» **Saved entries**
Content starts
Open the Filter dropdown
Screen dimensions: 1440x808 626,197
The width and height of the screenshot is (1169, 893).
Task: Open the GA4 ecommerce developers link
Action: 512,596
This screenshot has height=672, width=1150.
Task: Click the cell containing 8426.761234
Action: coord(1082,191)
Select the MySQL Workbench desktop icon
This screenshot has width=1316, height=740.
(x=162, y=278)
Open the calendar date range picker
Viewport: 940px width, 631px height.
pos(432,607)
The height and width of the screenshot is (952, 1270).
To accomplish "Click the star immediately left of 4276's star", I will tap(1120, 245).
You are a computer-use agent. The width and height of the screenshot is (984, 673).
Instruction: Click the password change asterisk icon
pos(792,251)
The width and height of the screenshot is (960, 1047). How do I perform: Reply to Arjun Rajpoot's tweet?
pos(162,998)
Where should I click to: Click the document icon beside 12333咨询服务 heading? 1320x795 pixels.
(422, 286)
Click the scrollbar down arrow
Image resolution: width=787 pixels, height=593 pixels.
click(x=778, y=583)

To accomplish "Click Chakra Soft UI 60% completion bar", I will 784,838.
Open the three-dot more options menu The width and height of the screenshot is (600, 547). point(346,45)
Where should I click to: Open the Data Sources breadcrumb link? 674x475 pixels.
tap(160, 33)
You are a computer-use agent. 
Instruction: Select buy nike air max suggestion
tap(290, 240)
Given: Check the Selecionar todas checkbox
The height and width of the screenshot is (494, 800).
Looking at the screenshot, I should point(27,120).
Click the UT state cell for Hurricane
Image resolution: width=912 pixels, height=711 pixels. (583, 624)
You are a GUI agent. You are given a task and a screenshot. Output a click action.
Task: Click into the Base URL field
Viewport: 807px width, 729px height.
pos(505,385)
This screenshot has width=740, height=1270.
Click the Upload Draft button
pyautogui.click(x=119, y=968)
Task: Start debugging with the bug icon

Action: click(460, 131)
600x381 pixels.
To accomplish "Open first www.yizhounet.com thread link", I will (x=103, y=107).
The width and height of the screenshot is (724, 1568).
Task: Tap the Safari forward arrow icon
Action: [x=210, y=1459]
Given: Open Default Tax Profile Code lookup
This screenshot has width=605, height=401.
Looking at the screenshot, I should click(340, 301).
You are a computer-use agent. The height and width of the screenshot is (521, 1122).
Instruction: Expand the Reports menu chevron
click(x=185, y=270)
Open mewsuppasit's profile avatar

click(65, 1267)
Content ends
» **Your instructions**
Above are the records; retype every one exactly.

» **Written solution**
Open the Filter dropdown
Screen dimensions: 1440x808 626,197
The width and height of the screenshot is (1169, 893).
Task: Open the GA4 ecommerce developers link
Action: 512,596
This screenshot has height=672, width=1150.
Task: Click the cell containing 8426.761234
Action: coord(1082,191)
Select the MySQL Workbench desktop icon
This screenshot has width=1316, height=740.
(x=162, y=278)
Open the calendar date range picker
Viewport: 940px width, 631px height.
pos(432,607)
The height and width of the screenshot is (952, 1270).
To accomplish "Click the star immediately left of 4276's star", I will tap(1120, 245).
You are a computer-use agent. The width and height of the screenshot is (984, 673).
Instruction: Click the password change asterisk icon
pos(792,251)
The width and height of the screenshot is (960, 1047). How do I perform: Reply to Arjun Rajpoot's tweet?
pos(162,998)
Where should I click to: Click the document icon beside 12333咨询服务 heading? 1320x795 pixels.
(422, 286)
Click the scrollbar down arrow
Image resolution: width=787 pixels, height=593 pixels.
click(x=778, y=583)

To accomplish "Click Chakra Soft UI 60% completion bar", I will 784,838.
Open the three-dot more options menu The width and height of the screenshot is (600, 547). point(346,45)
Where should I click to: Open the Data Sources breadcrumb link? 674x475 pixels.
tap(160, 33)
You are a computer-use agent. 
Instruction: Select buy nike air max suggestion
tap(290, 240)
Given: Check the Selecionar todas checkbox
The height and width of the screenshot is (494, 800).
Looking at the screenshot, I should point(27,120).
Click the UT state cell for Hurricane
Image resolution: width=912 pixels, height=711 pixels. (583, 624)
You are a GUI agent. You are given a task and a screenshot. Output a click action.
Task: Click into the Base URL field
Viewport: 807px width, 729px height.
pos(505,385)
This screenshot has width=740, height=1270.
Click the Upload Draft button
pyautogui.click(x=119, y=968)
Task: Start debugging with the bug icon

Action: click(460, 131)
600x381 pixels.
To accomplish "Open first www.yizhounet.com thread link", I will (x=103, y=107).
The width and height of the screenshot is (724, 1568).
Task: Tap the Safari forward arrow icon
Action: [x=210, y=1459]
Given: Open Default Tax Profile Code lookup
This screenshot has width=605, height=401.
Looking at the screenshot, I should click(340, 301).
You are a computer-use agent. The height and width of the screenshot is (521, 1122).
Instruction: Expand the Reports menu chevron
click(x=185, y=270)
Open mewsuppasit's profile avatar

click(65, 1267)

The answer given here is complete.